2. Capitalism defines itself, in the abstract and the concrete, by its specific organization of labor as wage-labor-- detached, free, useless labor, which has value only in its capacity for exchange; only in its ability to reproduce itself as wage-labor. That reproduction is a relation between classes; between property and means of production organized as a specific form of private property, property that only exists to reproduce itself in the exchange with wage labor. And at origin, modern capitalism depends upon the relations of land and labor.
Having established those specific relations of land and labor anywhere, it is never automatic nor inevitable that modern capitalism will be capable of establishing those same relations everywhere, anywhere, and at any given time. The relations of land and labor are, after all, products of class struggle, and where the outcomes of class struggle are never guaranteed to conform to the "pure," "essential," requirements of the mode of production. Profit, and property, are a sloppy, dirty, fuzzy business, and in the pursuit of immediate profit, capital accommodates, embraces, and strengthens the archaic forms that were yesterday's ways of doing business, but business nonetheless. This embrace, accommodation is in fact nothing other than the affinity, affection, kinship capital as private property feels for private property as a mechanism for controlling, maintaining, disciplining labor and laborers, whether wage or slave. This is in fact nothing other than another manifestation of the conflict between relations and means of production; between private property and social production; between use and exchange value; between reproduction and profit; between laborers and owners that haunts capital and drives it from place to place on the globe, and forward and backward in time and development.

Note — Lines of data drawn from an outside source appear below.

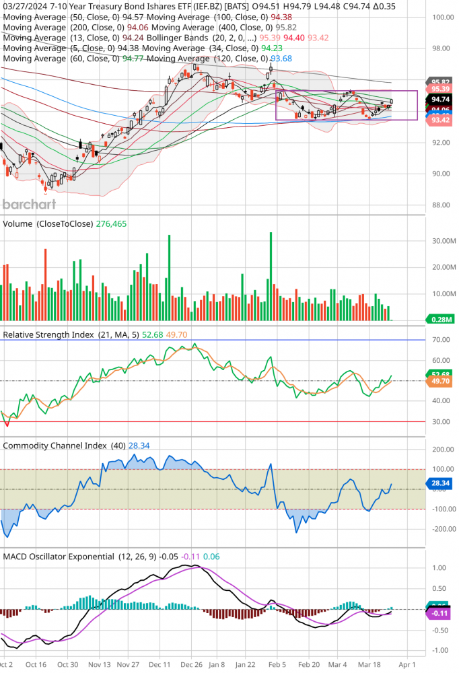Click the purple -0.11 MACD axis label
Screen dimensions: 459x673
441,613
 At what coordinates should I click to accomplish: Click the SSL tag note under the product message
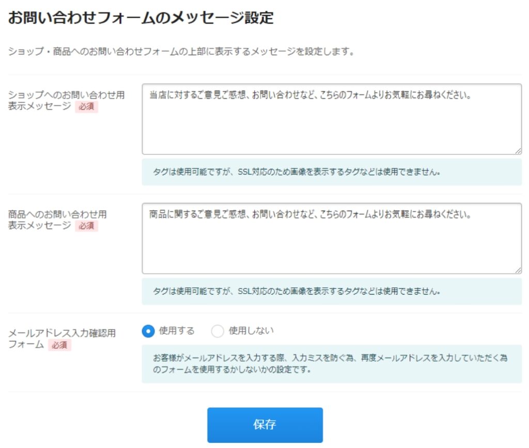pos(297,291)
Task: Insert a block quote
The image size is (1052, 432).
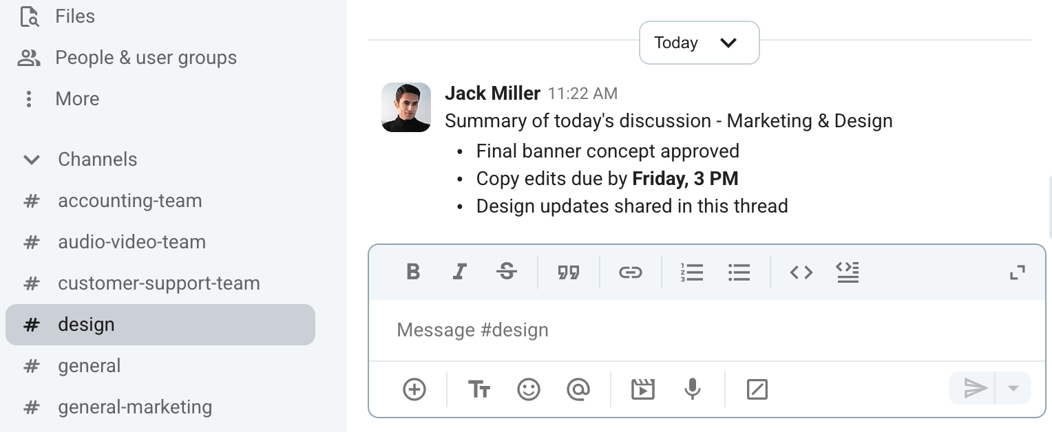Action: (x=569, y=272)
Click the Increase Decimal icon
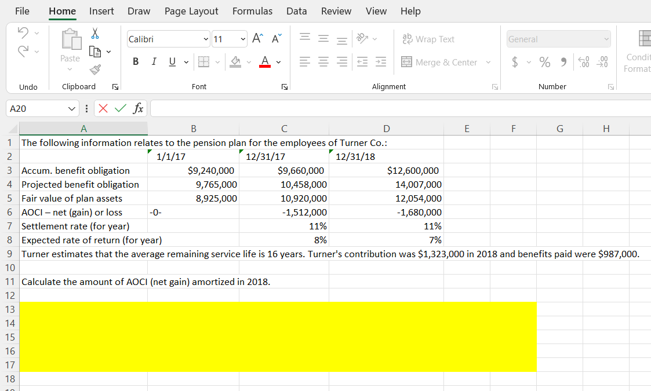The image size is (651, 391). [584, 61]
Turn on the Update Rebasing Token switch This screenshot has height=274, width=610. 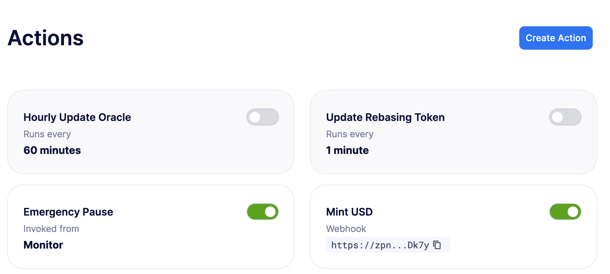565,117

3. And so Britain, having established its most modern, classic capitalism, plays its leading role backwards --preserving the empire of Portugal at home and in Brazil against the reproduction of, not the French Revolution, but the sterilized French Revolution; against, not the overthrow of capitalism, but the establishment of capitalism.
In preservation of its markets, and its position in the world markets, to protect its private property, British capital was willing, eager to protect Portuguese quasi-feudal mercantilism; in its "rule" of the oceans, providing a maritime limousine, a sedan chair with sails, to rescue the Portuguese "emperor" from the armies of Napoleon; to protect the estate from the blunted bayonet of that revolution that had turned landed property into paper for the burning of the home fires; to preserve one man's meat, the consolidation of capitalism in the British Isles, from that same man's poison, the consolidation of capitalism on the continent of Europe. If only Louis Capet had been closer to Calais and further from the Commune....
And once landed in the backwater jewel of his crown, the emperor remains, refusing the summons of the Cortes in Lisbon; that first of the futile attempts to graft a quasi-representative head backwards onto the ass of the ass of landed property, mercantilism, and subsistence agriculture large and small. The emperor declares Brazil his throne, his empire.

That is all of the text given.